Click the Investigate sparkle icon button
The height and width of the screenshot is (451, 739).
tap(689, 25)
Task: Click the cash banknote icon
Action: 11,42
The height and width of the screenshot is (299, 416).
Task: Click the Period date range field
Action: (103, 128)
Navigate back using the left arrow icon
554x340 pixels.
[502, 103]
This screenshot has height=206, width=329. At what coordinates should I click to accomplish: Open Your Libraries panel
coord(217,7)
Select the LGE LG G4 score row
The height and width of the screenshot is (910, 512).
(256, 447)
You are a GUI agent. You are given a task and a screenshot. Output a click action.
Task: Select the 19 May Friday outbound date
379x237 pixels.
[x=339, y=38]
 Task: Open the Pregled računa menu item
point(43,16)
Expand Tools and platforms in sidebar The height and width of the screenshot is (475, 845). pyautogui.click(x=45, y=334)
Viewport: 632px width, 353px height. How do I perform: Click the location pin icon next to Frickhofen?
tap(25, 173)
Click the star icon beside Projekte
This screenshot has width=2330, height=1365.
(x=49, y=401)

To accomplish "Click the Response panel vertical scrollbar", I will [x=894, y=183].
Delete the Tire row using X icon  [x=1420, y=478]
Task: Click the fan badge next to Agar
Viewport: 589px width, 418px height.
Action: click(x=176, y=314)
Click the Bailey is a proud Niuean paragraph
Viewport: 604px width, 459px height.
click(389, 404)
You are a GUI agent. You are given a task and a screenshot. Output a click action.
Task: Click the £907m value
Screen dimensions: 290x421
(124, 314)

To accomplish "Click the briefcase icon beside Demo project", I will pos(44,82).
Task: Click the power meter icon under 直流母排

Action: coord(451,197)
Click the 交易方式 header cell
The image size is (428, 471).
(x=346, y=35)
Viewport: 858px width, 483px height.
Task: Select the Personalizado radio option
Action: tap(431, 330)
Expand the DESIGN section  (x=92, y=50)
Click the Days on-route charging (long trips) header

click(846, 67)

About this exercise. Make a faithful copy of every record above.

Your solution.
Click the Investigate sparkle icon button
The height and width of the screenshot is (451, 739).
tap(689, 25)
Task: Click the cash banknote icon
Action: 11,42
The height and width of the screenshot is (299, 416).
Task: Click the Period date range field
Action: (103, 128)
Navigate back using the left arrow icon
554x340 pixels.
[502, 103]
This screenshot has height=206, width=329. At what coordinates should I click to accomplish: Open Your Libraries panel
coord(217,7)
Select the LGE LG G4 score row
The height and width of the screenshot is (910, 512).
(256, 447)
You are a GUI agent. You are given a task and a screenshot. Output a click action.
Task: Select the 19 May Friday outbound date
379x237 pixels.
[x=339, y=38]
 Task: Open the Pregled računa menu item
point(43,16)
Expand Tools and platforms in sidebar The height and width of the screenshot is (475, 845). pyautogui.click(x=45, y=334)
Viewport: 632px width, 353px height. How do I perform: Click the location pin icon next to Frickhofen?
tap(25, 173)
Click the star icon beside Projekte
This screenshot has width=2330, height=1365.
(x=49, y=401)

To accomplish "Click the Response panel vertical scrollbar", I will [x=894, y=183].
Delete the Tire row using X icon  [x=1420, y=478]
Task: Click the fan badge next to Agar
Viewport: 589px width, 418px height.
Action: click(x=176, y=314)
Click the Bailey is a proud Niuean paragraph
Viewport: 604px width, 459px height.
click(389, 404)
You are a GUI agent. You are given a task and a screenshot. Output a click action.
Task: Click the £907m value
Screen dimensions: 290x421
(124, 314)

To accomplish "Click the briefcase icon beside Demo project", I will pos(44,82).
Task: Click the power meter icon under 直流母排

Action: coord(451,197)
Click the 交易方式 header cell
The image size is (428, 471).
(x=346, y=35)
Viewport: 858px width, 483px height.
Task: Select the Personalizado radio option
Action: tap(431, 330)
Expand the DESIGN section  (x=92, y=50)
Click the Days on-route charging (long trips) header

click(846, 67)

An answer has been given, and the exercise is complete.